» **How to complete this task**: From the entries that follow, copy each line in which "colored" appears.

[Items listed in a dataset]

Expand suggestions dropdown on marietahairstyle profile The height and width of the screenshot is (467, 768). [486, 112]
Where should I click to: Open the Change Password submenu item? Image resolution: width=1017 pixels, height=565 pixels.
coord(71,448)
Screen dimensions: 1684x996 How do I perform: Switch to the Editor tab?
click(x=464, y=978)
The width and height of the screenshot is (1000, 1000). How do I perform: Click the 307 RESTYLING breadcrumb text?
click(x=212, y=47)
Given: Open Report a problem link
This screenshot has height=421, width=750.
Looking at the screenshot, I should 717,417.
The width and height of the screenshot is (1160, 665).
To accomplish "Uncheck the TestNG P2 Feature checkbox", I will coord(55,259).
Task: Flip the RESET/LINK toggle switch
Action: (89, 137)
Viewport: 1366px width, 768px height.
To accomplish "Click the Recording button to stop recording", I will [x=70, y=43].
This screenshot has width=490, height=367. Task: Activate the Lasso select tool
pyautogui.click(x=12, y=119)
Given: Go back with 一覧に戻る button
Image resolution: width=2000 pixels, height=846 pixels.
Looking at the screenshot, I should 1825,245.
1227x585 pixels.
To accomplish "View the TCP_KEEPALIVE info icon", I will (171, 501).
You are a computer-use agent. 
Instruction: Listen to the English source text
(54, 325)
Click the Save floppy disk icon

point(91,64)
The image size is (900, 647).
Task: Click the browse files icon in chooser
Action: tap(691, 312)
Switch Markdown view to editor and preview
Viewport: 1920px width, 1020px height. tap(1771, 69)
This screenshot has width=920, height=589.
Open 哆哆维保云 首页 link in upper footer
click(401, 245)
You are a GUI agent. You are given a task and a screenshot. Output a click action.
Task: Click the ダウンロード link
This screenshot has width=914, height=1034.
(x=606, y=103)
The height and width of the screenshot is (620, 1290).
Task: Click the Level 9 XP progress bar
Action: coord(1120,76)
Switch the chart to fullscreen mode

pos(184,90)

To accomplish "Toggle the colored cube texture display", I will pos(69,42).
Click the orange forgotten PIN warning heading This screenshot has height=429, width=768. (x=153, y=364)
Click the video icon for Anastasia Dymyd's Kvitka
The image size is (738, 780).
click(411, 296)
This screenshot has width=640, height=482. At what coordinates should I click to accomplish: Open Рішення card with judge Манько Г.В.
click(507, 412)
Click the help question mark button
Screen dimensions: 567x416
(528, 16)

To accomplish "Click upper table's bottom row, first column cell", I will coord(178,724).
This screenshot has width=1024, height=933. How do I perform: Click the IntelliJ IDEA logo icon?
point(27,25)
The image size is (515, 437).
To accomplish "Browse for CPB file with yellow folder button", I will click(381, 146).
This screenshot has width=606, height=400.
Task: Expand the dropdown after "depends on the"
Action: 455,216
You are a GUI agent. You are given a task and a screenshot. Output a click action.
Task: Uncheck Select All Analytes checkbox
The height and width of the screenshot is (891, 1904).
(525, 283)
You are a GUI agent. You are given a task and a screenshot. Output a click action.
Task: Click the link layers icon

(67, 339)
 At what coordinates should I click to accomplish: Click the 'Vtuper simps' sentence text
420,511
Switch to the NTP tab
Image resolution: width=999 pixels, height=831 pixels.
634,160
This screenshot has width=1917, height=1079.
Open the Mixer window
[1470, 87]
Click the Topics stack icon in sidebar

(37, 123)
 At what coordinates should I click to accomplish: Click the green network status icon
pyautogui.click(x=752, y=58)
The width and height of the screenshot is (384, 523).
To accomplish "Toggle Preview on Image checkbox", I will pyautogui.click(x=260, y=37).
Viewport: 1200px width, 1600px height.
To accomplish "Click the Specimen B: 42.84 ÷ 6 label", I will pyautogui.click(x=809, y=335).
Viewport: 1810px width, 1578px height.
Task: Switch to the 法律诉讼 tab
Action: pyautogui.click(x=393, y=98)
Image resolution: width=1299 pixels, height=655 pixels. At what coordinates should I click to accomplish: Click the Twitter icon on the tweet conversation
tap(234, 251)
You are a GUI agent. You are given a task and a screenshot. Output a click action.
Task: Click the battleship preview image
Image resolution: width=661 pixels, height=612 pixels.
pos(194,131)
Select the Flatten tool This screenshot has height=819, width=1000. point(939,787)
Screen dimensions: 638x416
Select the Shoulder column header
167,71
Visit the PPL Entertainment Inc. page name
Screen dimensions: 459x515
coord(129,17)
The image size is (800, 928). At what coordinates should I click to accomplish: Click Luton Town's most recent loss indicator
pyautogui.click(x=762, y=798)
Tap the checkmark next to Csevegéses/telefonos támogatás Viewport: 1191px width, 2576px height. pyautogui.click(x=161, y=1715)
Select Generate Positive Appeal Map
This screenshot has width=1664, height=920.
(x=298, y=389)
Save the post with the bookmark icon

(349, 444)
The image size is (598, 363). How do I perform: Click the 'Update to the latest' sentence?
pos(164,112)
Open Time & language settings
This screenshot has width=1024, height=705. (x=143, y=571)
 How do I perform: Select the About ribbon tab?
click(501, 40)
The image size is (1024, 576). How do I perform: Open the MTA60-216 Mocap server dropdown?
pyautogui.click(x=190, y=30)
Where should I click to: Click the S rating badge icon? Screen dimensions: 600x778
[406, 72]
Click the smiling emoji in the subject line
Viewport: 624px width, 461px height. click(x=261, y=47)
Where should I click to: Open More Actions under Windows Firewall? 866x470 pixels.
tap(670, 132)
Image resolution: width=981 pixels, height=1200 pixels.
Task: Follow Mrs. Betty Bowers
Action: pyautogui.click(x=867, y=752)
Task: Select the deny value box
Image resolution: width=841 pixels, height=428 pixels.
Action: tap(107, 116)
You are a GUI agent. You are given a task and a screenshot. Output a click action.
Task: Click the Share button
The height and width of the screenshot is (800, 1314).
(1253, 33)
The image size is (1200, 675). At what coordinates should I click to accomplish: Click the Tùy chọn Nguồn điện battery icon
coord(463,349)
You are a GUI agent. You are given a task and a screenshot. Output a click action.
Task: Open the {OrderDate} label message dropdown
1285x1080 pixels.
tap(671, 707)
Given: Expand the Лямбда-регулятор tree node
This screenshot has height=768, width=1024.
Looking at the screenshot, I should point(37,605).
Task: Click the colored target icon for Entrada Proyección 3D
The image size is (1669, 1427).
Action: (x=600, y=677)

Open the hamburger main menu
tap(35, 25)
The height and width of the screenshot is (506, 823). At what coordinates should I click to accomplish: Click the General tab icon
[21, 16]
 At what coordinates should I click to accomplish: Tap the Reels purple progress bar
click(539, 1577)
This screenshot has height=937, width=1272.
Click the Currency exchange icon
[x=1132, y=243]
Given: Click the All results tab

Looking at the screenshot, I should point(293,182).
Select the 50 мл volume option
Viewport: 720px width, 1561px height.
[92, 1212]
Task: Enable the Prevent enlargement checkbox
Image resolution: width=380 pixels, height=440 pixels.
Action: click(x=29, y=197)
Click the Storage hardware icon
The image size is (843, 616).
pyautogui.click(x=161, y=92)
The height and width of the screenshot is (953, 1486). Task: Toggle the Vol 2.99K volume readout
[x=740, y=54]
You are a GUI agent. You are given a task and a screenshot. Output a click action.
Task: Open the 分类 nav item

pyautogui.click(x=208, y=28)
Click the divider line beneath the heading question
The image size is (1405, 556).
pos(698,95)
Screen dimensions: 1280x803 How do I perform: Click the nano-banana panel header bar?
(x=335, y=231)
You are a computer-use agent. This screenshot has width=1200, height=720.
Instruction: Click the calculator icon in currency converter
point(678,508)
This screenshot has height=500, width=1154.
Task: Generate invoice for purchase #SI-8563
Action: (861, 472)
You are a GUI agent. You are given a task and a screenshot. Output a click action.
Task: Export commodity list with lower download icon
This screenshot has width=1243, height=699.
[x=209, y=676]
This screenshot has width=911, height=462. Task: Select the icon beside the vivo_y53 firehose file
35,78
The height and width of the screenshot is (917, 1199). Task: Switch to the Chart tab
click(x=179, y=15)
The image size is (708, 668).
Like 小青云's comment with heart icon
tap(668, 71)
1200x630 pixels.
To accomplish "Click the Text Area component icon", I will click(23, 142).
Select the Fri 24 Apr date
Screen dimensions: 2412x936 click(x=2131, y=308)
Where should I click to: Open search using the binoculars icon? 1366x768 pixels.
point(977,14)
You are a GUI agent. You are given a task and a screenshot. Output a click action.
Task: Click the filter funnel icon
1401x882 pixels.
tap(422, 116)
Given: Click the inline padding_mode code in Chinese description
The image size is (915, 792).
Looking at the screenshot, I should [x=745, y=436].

» **Response**:
To accomplish "Toggle the colored cube texture display", I will pos(69,42).
Task: Click the colored target icon for Entrada Proyección 3D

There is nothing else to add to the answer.